Rewrite the stretch of the passage on cuteness from "Cute objects are" through "fully in command.", putting "visitor" in place of "foreigner".

··· Quoted passage

Today John Sharp showed me this insanely cute dwarf miniature horse, named Koda. He’s about as big as a cat, so noticeably smaller than a normal miniature horse because he is, well, a dwarf.

Click for a bigger image, or see more pics here.

One of my favorite sidetrips in Graham Harman’s Guerilla Metaphysics (back in print soon) is his theory of cuteness, which I find to be the most convincing and elegant treatment of the notion around. Here’s the key passage, from page 142 of the book:

Cute objects are either lovely, or else they are delightfully absorbed in some technique that we ourselves take for granted. That is to say, certain actions are performed by certain worldly agents with a regularlity and ease devoid of any hesitation. Horses gallop, donkeys eat, humans write letters, and native speakers of a language use it fluently. The labors of such agents become “cute” when they are slightly underequipped for their task: a newborn horse trying to prance on its skinny, awkward legs; a sweet little donkey trying to eat a big pile of hay with its sweet little mouth and tongue; a child handing us a thank-you note with imperfect grammar; a foreigner misusing our language in slightly incorrect but delightfully vivid fashion. In each of these cases, the cute agent is one that makes use ofimplements of which it is not fully in command.

······
··· Records provided

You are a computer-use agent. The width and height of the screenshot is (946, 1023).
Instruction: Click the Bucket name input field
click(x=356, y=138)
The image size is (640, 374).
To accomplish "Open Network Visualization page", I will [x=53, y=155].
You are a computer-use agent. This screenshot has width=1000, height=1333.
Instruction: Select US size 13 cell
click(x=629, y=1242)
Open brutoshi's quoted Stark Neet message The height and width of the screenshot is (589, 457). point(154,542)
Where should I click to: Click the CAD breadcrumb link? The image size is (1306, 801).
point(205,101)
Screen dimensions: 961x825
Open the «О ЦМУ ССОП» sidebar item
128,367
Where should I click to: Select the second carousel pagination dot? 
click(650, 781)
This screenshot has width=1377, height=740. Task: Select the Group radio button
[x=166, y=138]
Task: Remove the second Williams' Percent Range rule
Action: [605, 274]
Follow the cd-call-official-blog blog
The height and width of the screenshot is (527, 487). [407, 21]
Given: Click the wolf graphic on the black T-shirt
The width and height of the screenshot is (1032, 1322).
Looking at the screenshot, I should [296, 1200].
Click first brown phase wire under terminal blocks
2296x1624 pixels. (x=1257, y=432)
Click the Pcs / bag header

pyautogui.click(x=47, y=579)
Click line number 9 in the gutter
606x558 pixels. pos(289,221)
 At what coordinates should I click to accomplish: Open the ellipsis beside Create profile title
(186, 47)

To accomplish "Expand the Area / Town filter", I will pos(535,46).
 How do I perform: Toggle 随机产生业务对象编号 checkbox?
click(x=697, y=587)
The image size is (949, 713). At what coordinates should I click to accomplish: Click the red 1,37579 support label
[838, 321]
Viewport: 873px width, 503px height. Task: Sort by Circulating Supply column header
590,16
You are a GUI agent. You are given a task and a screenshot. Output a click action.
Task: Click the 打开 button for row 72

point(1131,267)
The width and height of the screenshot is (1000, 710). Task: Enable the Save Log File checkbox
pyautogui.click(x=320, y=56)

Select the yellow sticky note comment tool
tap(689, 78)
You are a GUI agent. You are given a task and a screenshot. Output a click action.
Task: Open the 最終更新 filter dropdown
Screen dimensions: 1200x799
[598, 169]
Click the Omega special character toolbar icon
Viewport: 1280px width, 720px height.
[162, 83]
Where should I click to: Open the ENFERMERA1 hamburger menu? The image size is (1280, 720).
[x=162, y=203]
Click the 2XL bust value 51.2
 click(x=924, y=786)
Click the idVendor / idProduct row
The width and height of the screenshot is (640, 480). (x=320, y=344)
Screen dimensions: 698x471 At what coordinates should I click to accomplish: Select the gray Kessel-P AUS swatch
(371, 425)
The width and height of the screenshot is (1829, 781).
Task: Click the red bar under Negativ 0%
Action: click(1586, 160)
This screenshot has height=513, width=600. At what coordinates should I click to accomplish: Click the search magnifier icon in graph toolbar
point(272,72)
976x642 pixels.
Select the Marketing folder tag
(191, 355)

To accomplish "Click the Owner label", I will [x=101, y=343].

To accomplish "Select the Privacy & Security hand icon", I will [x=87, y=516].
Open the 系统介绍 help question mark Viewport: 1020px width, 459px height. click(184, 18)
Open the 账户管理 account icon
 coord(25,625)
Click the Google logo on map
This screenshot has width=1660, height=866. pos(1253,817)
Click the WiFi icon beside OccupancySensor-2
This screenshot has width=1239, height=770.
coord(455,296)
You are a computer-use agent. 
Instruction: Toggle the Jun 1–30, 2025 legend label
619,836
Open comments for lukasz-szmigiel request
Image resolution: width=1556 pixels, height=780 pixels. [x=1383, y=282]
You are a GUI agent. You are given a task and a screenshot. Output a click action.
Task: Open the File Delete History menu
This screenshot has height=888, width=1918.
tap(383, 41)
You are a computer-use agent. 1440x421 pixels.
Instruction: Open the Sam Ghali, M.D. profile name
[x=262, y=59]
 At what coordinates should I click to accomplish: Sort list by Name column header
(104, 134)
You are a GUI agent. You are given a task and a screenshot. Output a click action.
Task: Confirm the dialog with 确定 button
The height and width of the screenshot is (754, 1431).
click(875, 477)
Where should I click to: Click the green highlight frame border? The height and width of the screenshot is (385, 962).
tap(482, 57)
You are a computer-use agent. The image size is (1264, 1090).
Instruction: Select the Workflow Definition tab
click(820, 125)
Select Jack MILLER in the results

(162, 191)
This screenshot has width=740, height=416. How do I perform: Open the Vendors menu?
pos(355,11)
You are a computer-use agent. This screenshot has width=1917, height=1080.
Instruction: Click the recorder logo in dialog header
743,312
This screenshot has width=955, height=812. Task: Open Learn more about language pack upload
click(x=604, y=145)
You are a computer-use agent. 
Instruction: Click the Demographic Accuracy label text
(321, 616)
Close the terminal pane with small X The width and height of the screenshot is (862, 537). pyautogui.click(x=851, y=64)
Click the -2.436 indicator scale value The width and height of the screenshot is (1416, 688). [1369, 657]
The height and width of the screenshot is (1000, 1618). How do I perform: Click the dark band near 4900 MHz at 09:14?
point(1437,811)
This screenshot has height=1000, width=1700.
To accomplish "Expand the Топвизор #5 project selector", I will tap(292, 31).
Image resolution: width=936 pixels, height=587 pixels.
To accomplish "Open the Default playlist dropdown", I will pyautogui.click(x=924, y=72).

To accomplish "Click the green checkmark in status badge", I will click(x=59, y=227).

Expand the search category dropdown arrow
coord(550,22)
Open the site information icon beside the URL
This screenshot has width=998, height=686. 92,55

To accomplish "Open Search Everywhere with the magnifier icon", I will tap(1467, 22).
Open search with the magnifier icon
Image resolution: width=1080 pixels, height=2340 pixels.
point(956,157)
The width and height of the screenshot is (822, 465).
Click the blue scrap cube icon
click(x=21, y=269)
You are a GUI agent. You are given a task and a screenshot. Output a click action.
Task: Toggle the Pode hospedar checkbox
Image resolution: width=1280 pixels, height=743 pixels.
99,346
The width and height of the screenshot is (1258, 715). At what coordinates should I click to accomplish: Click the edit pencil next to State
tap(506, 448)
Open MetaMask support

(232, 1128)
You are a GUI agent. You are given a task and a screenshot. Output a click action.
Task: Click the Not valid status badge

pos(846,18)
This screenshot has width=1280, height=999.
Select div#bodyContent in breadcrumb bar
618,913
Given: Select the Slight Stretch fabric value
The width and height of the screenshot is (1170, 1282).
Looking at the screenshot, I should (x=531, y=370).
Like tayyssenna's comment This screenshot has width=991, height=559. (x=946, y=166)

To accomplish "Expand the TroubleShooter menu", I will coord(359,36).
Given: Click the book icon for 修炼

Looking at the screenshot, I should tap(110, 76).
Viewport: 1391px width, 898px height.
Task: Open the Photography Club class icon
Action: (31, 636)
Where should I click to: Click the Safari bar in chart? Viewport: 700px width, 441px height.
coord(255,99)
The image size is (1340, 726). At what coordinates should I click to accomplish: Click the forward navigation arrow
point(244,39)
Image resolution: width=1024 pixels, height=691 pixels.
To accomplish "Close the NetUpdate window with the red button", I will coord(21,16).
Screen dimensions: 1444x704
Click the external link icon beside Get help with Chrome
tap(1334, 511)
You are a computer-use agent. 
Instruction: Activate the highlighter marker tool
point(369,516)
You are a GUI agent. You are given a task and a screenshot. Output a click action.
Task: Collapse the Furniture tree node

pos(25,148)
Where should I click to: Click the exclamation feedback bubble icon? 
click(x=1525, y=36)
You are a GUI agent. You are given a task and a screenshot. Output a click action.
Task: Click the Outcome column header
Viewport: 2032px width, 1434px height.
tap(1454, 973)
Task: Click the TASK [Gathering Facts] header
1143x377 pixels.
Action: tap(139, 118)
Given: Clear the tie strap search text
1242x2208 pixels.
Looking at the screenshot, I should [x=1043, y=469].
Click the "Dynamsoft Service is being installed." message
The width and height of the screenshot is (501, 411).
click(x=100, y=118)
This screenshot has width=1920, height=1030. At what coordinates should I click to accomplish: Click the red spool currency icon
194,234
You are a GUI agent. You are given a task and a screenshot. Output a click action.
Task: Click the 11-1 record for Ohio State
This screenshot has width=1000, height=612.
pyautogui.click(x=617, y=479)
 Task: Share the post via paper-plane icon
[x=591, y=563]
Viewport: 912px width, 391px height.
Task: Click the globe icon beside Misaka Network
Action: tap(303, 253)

······

### Written solution
Cute objects are either lovely, or else they are delightfully absorbed in some technique that we ourselves take for granted. That is to say, certain actions are performed by certain worldly agents with a regularlity and ease devoid of any hesitation. Horses gallop, donkeys eat, humans write letters, and native speakers of a language use it fluently. The labors of such agents become “cute” when they are slightly underequipped for their task: a newborn horse trying to prance on its skinny, awkward legs; a sweet little donkey trying to eat a big pile of hay with its sweet little mouth and tongue; a child handing us a thank-you note with imperfect grammar; a visitor misusing our language in slightly incorrect but delightfully vivid fashion. In each of these cases, the cute agent is one that makes use ofimplements of which it is not fully in command.